Les marchés mondiaux ont réévalué brutalement le risque géopolitique mercredi après que Washington a envoyé un plan de paix à l'Iran et que Téhéran a annoncé qu'il autoriserait les navires « non hostiles » à transiter par le détroit d'Ormuz, offrant les premiers signes d'une issue potentielle à un conflit qui a ébranlé l'économie mondiale. La nouvelle a fait plonger les cours du brut, le Brent chutant de plus de 6 % pour repasser sous les 100 dollars le baril.
« Les marchés ont provisoirement intégré une probabilité légèrement plus élevée de désescalade, mais la conviction reste faible », a déclaré Chris Weston chez Pepperstone. Il a noté que les rapports sur des déploiements supplémentaires de troupes américaines suggèrent que « les développements sur le terrain ne soutiennent pas pleinement un récit de désescalade ».
La disparition violente de la prime de risque géopolitique a vu les deux principaux contrats de brut plonger après que le président américain Donald Trump a exprimé son optimisme quant à la fin de la guerre. Ce mouvement a marqué un revirement radical par rapport aux récents sommets proches de 120 dollars le baril, portés par les craintes d'une interruption totale de l'approvisionnement.
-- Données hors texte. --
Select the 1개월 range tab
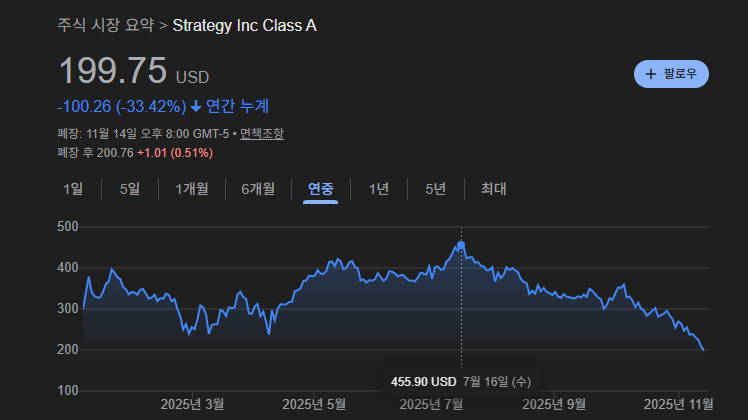This screenshot has height=420, width=748. [192, 188]
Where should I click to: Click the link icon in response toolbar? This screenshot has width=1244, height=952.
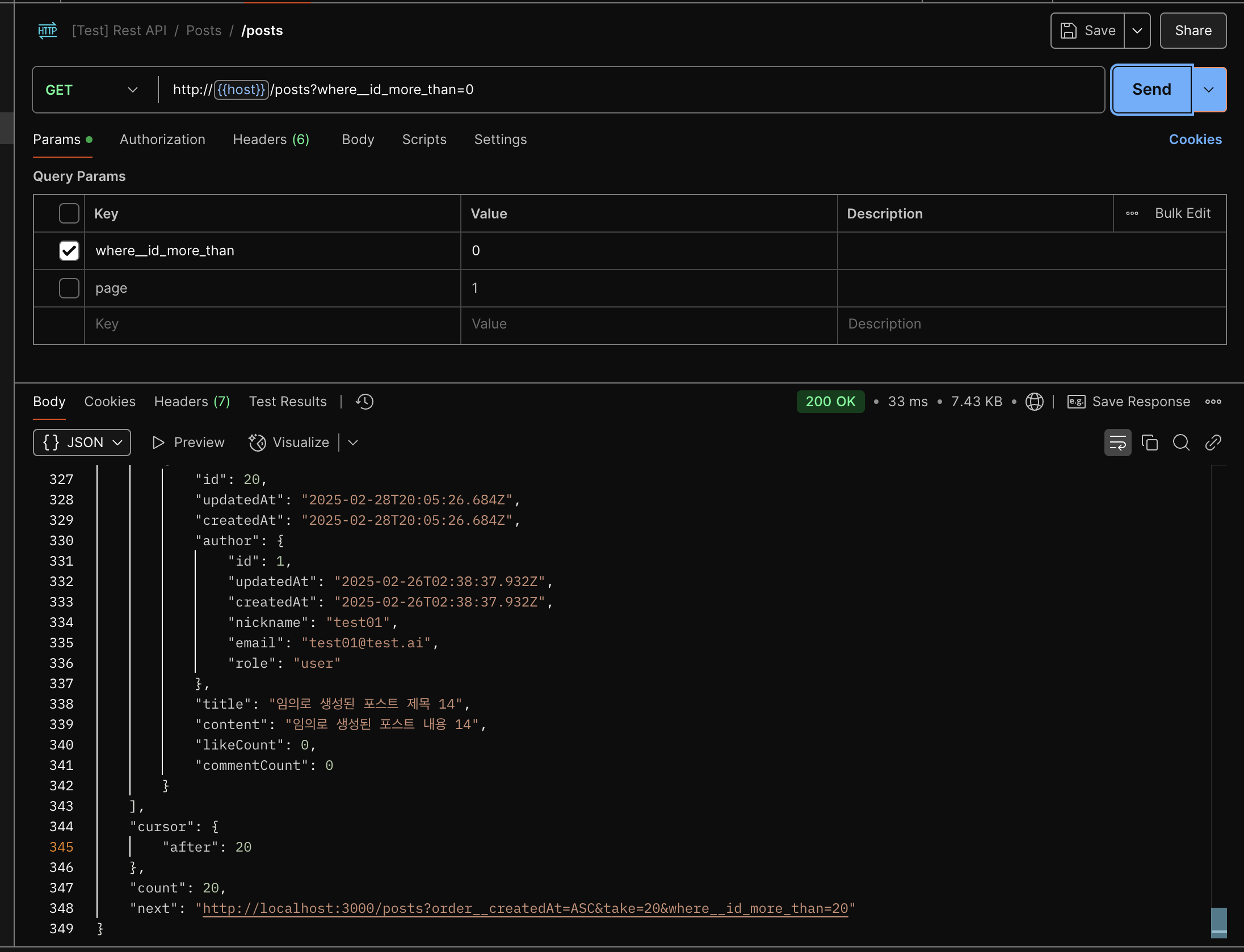click(1213, 443)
En réponse aux espoirs de désescalade, les marchés boursiers ont rebondi, les indices à Tokyo et Séoul bondissant de plus de 3 % à un moment donné, tandis que Hong Kong et Sydney progressaient également.
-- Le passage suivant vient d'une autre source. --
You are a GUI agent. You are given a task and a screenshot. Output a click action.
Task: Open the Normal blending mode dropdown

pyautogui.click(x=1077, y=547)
### Le goulot d'étranglement d'Ormuz
La crise s'est concentrée sur le détroit d'Ormuz, un point de passage maritime stratégique par lequel transite environ 20 % des flux mondiaux quotidiens de pétrole et de gaz naturel liquéfié. Le blocus du détroit par l'Iran avait effectivement retiré environ 15 millions de barils par jour de l'approvisionnement mondial accessible, selon l'Energy Institute, créant une flambée des prix basée sur une interruption attendue plutôt que sur des pénuries réelles. Les marchés pétroliers sont tournés vers l'avenir, et la « prime de risque géopolitique » ajoutée aux prix reflète la probabilité d'escalade, de sanctions ou de perturbations du transport maritime.
La chute soudaine des prix illustre la rapidité avec laquelle cette prime peut disparaître. Lorsque le président Trump a signalé une pause dans les menaces d'action militaire, les prix ont chuté brusquement alors qu'aucun nouveau pétrole n'était entré sur le marché. Ce changement a été entièrement dicté par l'évolution des attentes, une dynamique qui fait du brut l'une des matières premières les plus volatiles au monde.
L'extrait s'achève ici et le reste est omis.